Великому князю было повелено явиться на следующий день в Царское Село, последовал такой выговор, что Павел Петрович, как всегда в таких случаях сильно перепуганный, обошелся со мной в высшей степени любезно. С тех пор я его встречал только у императрицы, а у него лишь в высокоторжественные дни. Он поглядывал на меня милостиво, но не говорил со мною ни слова, до тех пор, пока меня не назначили послом в Неаполь. Тогда он мне сказал: «Если вам это доставляет удовольствие, я вас с этим поздравляю». Было замечено, что после той сцены, которою он был обязан мне, он стал намного осторожнее в обращении с своими придворными. Его друг Ростопчин[174], впрочем, научил его, что не надо так скоро снимать маску, и давал ему, из своею убежища в Гатчине, советы, которые могли бы быть прекрасными, если бы их исходною точкою не были обман и интрига. Я помню, что когда однажды в личных апартаментах императрице рассказывали про какую-то новую выходку великого князя, граф Зубов сказал, со свойственной ему откровенностью: «Он сумасшедший». Императрица ему на это ответила: «Я это знаю не хуже вас, но, к несчастью, он недостаточно безумен, чтобы защитить государство от бед, которые он ему готовит».

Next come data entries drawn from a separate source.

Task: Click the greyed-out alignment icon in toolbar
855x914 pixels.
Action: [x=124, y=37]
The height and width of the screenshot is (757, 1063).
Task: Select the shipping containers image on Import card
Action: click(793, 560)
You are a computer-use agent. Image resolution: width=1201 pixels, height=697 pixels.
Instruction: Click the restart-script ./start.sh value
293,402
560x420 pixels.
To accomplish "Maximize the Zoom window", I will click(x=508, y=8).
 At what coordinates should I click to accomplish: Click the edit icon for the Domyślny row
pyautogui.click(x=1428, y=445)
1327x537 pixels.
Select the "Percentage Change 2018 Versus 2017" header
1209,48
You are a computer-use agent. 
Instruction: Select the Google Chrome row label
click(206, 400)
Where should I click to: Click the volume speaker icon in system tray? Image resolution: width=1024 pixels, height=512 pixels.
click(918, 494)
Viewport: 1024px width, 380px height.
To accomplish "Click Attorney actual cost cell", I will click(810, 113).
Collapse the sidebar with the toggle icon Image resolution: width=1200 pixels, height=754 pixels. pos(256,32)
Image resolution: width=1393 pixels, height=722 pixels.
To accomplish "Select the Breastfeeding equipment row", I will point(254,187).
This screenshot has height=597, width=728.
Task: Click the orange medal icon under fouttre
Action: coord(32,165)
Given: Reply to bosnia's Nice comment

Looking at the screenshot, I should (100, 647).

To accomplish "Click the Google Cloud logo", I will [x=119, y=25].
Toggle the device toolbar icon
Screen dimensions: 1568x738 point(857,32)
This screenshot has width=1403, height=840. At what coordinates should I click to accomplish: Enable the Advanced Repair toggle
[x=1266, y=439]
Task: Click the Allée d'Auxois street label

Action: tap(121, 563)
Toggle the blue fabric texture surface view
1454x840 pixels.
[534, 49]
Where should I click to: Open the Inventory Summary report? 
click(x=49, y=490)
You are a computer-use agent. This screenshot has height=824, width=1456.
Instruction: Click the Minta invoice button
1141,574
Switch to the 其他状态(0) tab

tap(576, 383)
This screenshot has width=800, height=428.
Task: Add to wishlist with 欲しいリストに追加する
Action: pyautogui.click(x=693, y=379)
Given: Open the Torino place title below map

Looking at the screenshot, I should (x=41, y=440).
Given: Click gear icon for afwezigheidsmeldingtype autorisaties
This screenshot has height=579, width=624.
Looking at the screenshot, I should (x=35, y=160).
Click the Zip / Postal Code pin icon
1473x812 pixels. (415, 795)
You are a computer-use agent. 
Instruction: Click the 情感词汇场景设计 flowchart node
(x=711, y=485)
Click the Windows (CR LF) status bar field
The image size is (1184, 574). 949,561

Мое посольство в Неаполе и заточение в крепость, которому я был подвергнут по возвращении оттуда, лишили меня возможности дать подробный отчет о поведении великого князя в продолжении двух последних лет царствования Екатерины II (1794–1796). Я только знаю, что он постоянно был окружен группой лиц, называемых «гатчинцами», почти не выезжал из Гатчины и появлялся в городе лишь в торжественных случаях. Но тем скорее он появился в столице, как только до него дошло известие о болезни Ее Величества. Эта великая государыня еще не перестала дышать, Ростопчин и граф Шувалов[175] без уважения к почившей, уже заняли ее опочивальню и впустили туда своих друзей и любимцев. Я никогда не мог понять, каким образом граф Зубов и остальные могли до такой степени потерять голову, чтобы допустить подобную профанацию.